This raw data isn’t yet meaningful. To extract signal, we compute deltas: changes in features between consecutive time windows. These represent what moved.
Alongside the feature deltas, we compute the PnL delta, giving us a supervised signal to explain: what caused the profit or loss change since the last window?

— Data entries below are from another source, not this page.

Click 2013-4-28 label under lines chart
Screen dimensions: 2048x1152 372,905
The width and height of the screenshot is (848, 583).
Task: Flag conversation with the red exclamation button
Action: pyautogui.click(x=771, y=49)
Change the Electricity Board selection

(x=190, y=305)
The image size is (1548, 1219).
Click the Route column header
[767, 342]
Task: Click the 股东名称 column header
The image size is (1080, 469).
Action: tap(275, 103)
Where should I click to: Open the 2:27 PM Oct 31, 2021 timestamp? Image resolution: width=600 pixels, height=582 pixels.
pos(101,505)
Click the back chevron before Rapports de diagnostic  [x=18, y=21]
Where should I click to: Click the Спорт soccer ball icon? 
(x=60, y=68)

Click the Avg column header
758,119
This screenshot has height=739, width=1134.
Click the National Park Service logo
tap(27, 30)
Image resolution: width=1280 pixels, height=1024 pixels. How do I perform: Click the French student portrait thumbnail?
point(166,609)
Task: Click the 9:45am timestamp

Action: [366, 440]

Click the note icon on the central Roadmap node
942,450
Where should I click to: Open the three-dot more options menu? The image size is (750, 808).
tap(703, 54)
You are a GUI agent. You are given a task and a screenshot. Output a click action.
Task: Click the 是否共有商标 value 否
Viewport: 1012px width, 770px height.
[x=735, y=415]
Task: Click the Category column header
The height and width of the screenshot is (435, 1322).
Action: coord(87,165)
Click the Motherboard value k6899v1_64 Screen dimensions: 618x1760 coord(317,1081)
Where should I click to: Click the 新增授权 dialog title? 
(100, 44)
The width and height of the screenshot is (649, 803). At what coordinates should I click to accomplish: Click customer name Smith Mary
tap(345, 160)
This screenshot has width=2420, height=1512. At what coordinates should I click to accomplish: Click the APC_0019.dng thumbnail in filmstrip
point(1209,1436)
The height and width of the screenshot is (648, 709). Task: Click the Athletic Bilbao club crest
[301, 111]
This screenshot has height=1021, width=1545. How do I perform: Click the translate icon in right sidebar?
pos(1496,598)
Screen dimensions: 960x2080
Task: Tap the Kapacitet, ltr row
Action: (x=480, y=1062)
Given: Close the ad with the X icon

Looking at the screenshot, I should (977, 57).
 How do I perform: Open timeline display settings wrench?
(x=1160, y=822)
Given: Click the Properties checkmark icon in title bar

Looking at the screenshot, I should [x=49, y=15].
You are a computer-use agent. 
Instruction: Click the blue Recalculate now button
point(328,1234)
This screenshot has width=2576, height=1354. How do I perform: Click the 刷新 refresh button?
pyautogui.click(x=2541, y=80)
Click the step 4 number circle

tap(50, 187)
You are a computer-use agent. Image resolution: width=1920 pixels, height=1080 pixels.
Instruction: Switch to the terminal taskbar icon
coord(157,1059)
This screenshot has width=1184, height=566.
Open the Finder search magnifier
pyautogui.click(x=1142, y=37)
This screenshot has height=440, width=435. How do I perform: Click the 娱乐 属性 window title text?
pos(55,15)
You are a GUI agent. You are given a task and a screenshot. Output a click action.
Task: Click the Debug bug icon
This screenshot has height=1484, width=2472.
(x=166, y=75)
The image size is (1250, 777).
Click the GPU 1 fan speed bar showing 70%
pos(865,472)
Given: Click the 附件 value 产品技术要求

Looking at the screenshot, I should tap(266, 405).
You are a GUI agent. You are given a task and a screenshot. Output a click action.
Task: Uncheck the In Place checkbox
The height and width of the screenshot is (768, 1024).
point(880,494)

We filter and engineer meaningful features — credit spreads, counterparty ratings, net exposure, sector-level aggregates — to reduce noise and emphasize credit drivers.
Using deltas instead of raw levels is key. Most credit features are auto-correlated or slow-moving — a high exposure value tells us less than a sudden increase in exposure.
The delta of a credit spread or notional tells us more about risk events, decisions, or systemic shifts than the absolute value alone.
By modeling dPnL ~ Δ_features
, we move from static snapshots to causal attribution.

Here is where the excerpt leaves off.